Stuart Cadwallader, a psychologist at the University of Warwick, has found that socially awkward intelligent kids sometimes listen to heavy metal, which is "a comfort to the bright child." Read more about this breaking discovery here.

Not to put too fine a point on it, but why is it remotely surprising that teenaged geeks like heavy metal? Next, someone will demonstrate that sometimes intelligent, socially awkward kids enjoy playing video games on the internets, or prove a link between being teenaged and being angsty.

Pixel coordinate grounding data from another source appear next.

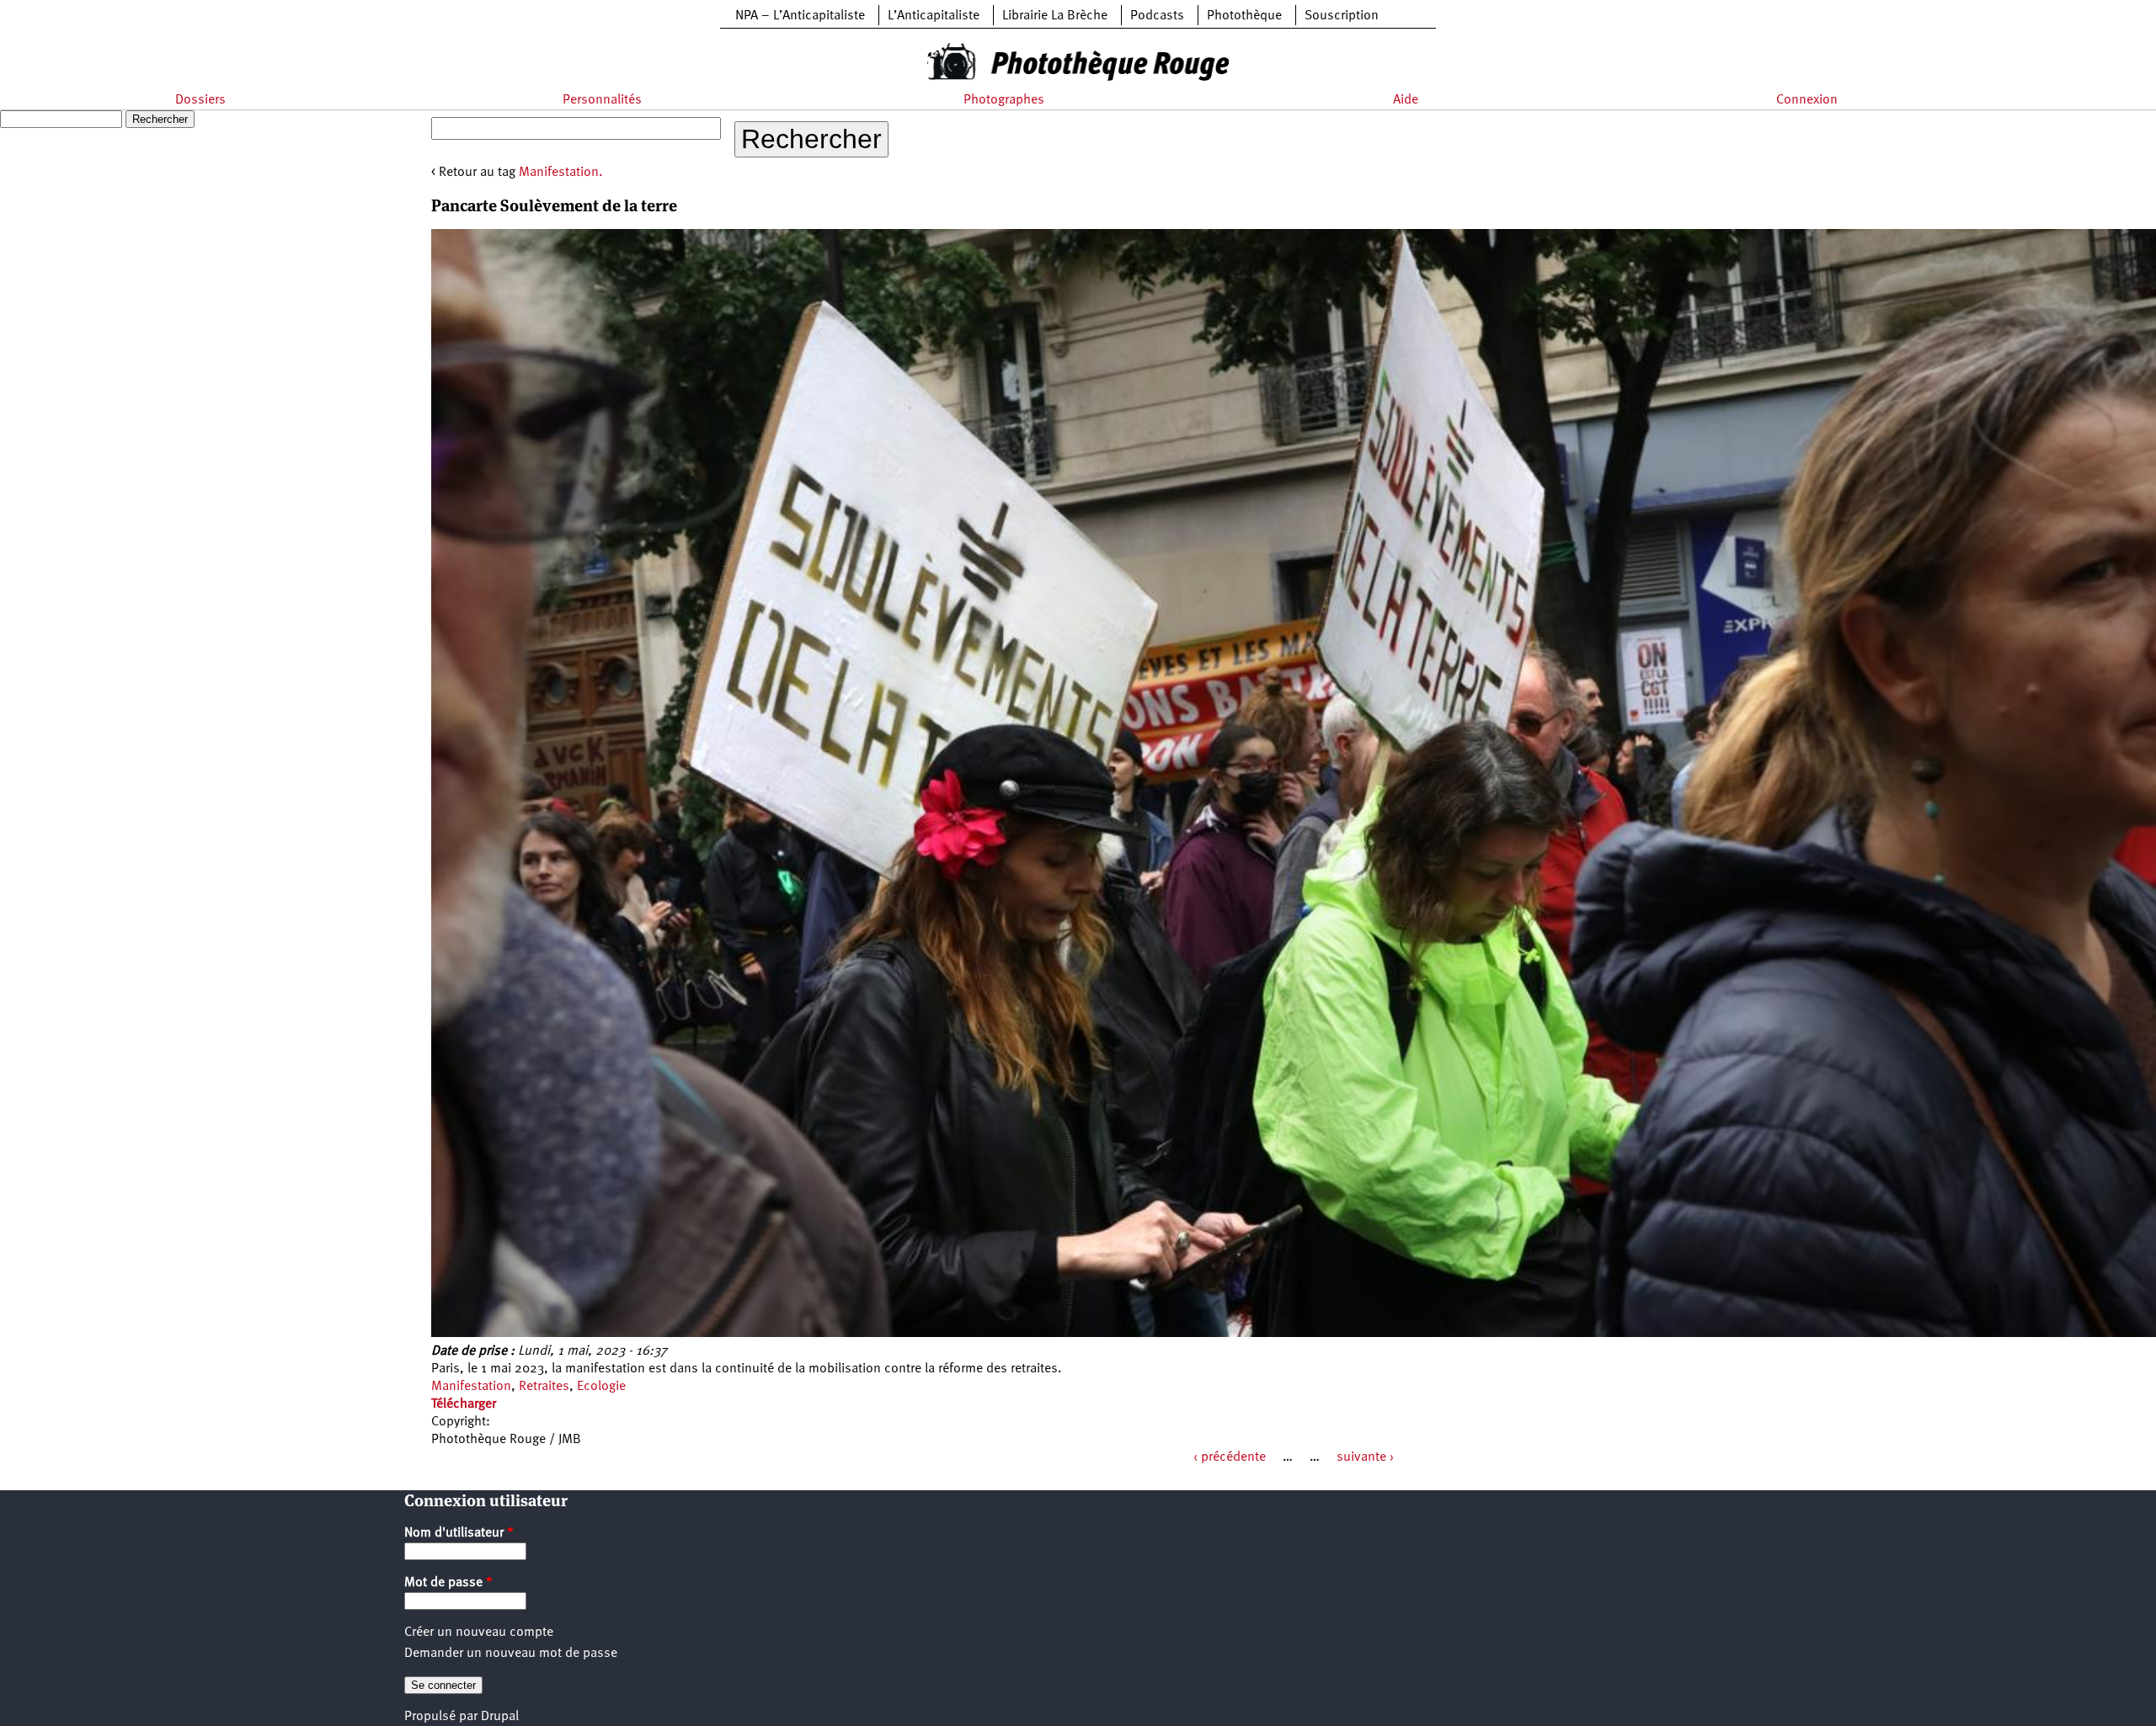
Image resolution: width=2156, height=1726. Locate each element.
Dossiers (200, 100)
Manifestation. (561, 172)
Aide (1405, 100)
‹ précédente (1229, 1457)
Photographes (1003, 100)
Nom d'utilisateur (459, 1533)
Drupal (500, 1716)
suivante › (1365, 1457)
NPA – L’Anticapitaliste (800, 16)
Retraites (544, 1386)
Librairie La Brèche (1054, 16)
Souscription (1342, 16)
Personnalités (602, 100)
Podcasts (1157, 16)
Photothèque (1244, 16)
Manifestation (471, 1386)
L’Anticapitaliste (933, 16)
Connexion (1807, 100)
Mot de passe (448, 1583)
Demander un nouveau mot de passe (510, 1653)
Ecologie (601, 1386)
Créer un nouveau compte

X-posted from Sparklebliss.

Wednesday, March 21, 2007

Drug Makers Paying Doctors...To Talk

Just some highlights from a NYT article about new laws (in some states) requiring "drug makers to disclose payments to doctors." Enjoy (linked above).

"More than 250 Minnesota psychiatrists together earned $6.7 million in drug company money — more than any other specialty. Seven of the last eight presidents of the Minnesota Psychiatric Society have served as consultants to drug makers, according to the Times examination."

"Dr. George Realmuto, a psychiatrist from the University of Minnesota, said most of the marketing associated with his lectures was packaged around his talks.
“It’s at a wonderful restaurant, the atmosphere is very conducive to a positive attitude toward the drug, and everyone is having a good time,” said Dr. Realmuto, who compared the experience to that of buying a car in a glitzy showroom. He earned at least $20,000 between 2002 and 2004 from drug makers."

“The vast majority of the time that we did any sort of paid relationship with a physician, they increased the use of our drug,” said Kathleen Slattery-Moschkau, a former sales representative for Bristol-Myers Squibb and Johnson & Johnson who left the industry in 2002. “I hate to say it out loud, but it all comes down to ways to manipulate the doctors.”

“You’re making him money in several ways,” said Gene Carbona, who left Merck as a regional sales manager in 2001. “You’re paying him for the talk. You’re increasing his referral base so he’s getting more patients. And you’re helping to develop his name. The hope in all this is that a silent quid quo pro is created. I’ve done so much for you, the only thing I need from you is that you write more of my products.”

"A 2002 survey found that more than 80 percent of the doctors on panels that write clinical practice guidelines had financial ties to drug makers."

Tuesday, March 20, 2007

Hometown Baghdad


This is a web video series, a kind of reality tv/documentary thing that follows three twentysomethings in Baghdad. They're relying on Web distribution to get the word out (they're on Salon, too), and want as many people to see/link to it as possible...The link is to their homepage, where you can see two more clips.

Thursday, March 08, 2007

Anti-academic writers

An interesting article in Salon about books by writers who hate academics (particularly, those in English departments). The author is an academic, and makes some good points. Here's one:

"But I still don't understand, frankly, why people hate literary scholars for having a professional vocabulary while remaining perfectly content with economists' using "devaluation" or philosophers' using "existentialist," or physicists' talking about a "projective Hilbert space endowed with the Fubini-Study metric." These days even Tucker Carlson uses "deconstruct" and George W. Bush has developed quite a fondness for "ideology," which half my dissertation committee rejected as jargon. So what's the big deal? Have there been excesses of obscurantism and pomposity? Yes, but as our literary writers have long known, from Laurence Sterne to Herman Melville to James Joyce to William Vollmann, sometimes nothing succeeds like excess."